The Economy of Croatia is a service-based economy, with the service sector accounting for 67% of the total GDP. The preliminary GDP data for 2008 put Croatian GDP at 370.5 billion Croatian Kuna, or just over USD 15,700 per capita, putting Croatia ahead of the EU member states Bulgaria, Romania, Latvia, Lithuania, and Poland. The estimated Gross Domestic Product per capita in purchasing power parity in 2008 was around USD 18,740 or 63% of the EU average for the same year.
Shipbuilding dominates the industrial sector; with exports of over €1 billion annually, shipbuilding accounts for over 10% of exported goods. Food processing and chemical industry take significant portions of industrial output and are responsible for significant portion of exported goods. Industrial Sector represents 27% of Croatia’s total economic output, and agriculture represents 6%.
Croatian agricultural sector subsists from exports of blue water fish, which in recent years experienced a tremendous surge in demand, mainly from Japan and South Korea. Croatia is a notable producer of organic foods and much of it is exported to the EU. Croatian wines, olive oils and lavender are in particularly high demand.

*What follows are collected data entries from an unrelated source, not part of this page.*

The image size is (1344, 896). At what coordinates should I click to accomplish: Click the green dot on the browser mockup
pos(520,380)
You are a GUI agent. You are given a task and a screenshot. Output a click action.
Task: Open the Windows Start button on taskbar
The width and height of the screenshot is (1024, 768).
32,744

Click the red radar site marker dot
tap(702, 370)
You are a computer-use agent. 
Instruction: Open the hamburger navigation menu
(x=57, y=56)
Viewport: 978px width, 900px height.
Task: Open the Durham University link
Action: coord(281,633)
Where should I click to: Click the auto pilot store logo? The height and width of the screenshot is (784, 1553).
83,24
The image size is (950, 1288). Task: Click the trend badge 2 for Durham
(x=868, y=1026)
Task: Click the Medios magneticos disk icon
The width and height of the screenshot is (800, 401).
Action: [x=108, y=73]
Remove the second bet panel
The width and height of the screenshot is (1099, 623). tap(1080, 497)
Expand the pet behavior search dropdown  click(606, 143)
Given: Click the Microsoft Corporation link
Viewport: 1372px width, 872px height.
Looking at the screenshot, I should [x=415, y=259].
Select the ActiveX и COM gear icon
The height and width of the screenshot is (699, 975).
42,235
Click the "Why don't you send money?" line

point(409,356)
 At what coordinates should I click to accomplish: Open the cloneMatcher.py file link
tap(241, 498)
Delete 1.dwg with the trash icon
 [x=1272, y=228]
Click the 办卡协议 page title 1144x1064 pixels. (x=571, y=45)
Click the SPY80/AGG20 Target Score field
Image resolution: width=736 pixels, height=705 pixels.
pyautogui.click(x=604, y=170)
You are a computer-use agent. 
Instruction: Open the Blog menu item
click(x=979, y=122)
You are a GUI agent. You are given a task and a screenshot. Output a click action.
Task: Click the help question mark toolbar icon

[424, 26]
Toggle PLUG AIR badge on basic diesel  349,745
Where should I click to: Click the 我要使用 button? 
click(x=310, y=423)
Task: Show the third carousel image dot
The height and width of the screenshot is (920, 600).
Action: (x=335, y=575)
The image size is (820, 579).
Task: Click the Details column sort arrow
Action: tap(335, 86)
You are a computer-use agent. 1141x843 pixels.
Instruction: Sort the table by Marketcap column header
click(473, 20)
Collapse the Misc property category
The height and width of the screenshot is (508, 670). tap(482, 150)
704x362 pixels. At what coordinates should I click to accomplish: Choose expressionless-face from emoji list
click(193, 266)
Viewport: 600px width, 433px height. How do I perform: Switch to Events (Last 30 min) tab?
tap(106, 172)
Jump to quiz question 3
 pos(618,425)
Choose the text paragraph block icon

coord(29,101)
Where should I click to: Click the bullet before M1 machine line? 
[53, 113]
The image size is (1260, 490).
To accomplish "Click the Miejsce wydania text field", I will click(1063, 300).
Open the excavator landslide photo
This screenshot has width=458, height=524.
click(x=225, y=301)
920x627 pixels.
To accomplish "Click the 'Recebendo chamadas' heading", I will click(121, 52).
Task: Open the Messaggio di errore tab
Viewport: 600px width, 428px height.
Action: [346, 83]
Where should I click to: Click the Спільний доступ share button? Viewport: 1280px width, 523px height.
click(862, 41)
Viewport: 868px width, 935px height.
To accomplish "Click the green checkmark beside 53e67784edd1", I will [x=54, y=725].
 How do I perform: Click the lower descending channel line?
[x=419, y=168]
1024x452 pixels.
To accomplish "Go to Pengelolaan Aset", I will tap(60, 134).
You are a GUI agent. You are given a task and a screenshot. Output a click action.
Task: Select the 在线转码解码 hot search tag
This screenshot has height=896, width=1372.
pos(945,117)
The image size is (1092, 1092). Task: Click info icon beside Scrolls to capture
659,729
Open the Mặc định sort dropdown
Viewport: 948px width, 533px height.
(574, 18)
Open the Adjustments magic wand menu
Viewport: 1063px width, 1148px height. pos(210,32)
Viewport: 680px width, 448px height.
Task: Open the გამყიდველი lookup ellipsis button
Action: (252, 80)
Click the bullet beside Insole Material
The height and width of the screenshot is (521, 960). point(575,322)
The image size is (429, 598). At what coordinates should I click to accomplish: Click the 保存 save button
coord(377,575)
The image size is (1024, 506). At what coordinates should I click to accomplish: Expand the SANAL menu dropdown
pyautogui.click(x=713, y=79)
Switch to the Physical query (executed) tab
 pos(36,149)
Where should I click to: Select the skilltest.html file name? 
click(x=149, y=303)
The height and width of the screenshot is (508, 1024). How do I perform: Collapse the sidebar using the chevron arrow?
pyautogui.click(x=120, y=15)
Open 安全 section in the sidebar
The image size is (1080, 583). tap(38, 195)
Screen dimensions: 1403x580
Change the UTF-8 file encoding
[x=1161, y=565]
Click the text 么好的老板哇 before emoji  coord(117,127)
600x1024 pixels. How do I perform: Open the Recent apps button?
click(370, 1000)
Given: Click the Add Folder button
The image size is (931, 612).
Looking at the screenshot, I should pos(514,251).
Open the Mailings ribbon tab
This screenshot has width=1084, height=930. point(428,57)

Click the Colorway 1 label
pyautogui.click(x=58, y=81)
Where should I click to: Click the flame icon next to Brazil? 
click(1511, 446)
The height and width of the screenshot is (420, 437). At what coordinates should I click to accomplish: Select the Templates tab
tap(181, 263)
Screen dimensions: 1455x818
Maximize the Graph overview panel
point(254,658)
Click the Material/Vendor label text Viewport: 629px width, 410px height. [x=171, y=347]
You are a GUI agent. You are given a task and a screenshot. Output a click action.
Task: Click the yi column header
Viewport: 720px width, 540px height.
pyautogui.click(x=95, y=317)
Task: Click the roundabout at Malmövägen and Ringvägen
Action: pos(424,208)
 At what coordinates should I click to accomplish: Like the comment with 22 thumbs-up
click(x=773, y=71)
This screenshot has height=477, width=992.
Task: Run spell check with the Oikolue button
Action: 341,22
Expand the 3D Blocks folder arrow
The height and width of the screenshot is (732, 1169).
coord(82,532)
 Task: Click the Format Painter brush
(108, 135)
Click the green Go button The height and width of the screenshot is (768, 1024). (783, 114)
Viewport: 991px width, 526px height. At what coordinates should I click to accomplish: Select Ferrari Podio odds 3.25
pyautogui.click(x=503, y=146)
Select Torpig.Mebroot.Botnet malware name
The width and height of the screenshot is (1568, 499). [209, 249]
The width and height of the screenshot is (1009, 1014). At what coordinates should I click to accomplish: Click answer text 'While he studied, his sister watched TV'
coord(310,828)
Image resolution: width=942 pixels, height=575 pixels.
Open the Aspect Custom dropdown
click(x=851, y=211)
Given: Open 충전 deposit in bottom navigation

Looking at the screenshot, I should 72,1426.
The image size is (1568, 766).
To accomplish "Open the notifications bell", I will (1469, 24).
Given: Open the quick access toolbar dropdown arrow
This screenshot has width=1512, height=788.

Tourism is a notable source of income, particularly during the summer months but also more recently from winter months, due to an increase in popularity of snow sports such as skiing. With over 10 million foreign tourists annually, tourism generates revenue in excess of €7 billion. Croatia is ranked amongst the top 20 most popular tourist destinations in the world, and was voted the world's top tourism destination of 2005 by Lonely Planet.
Trade has finally begun to play major role in Croatian economic output. In 2007 Croatia exported goods in value of USD 12.84 billion (24.7 billion including service exports). Croatia has stable functioning market economy with the strong and stable currency, the Kuna.
Croatia and Slovenia, the two westernmost republics in what was formerly known as Yugoslavia, alone accounted for nearly half of the total Yugoslavian GDP, and this reflected in overall living standard which in Croatia's case was over 50% above the Yugoslav average, and close to 90% in Slovenia. Nevertheless, starting in the late 1980s, at the beginning of the process of economic transition, Croatian economy suffered as result of de-industrialization, war destruction as well as losing the markets of Yugoslavia and the SEV.
Persistent economic problems still remain: a rather elevated unemployment of 9.6% in 2007, as well as slow progress of economic reforms. Of particular concern is the heavily backlogged judiciary system, combined with inefficient public administration, especially regarding issues of land ownership and corruption in public sector and political sectors. Unemployment is regionally uneven: it is very high in eastern (Slavonia and parts of Dalmatia), nearing 20% in some areas, while relatively low in the northwest and larger cities, mainly Istria, Kvarner, and the Zagreb area, being between 3 and 7%. Unemployment has been constantly declining by 5% over the last 7 years.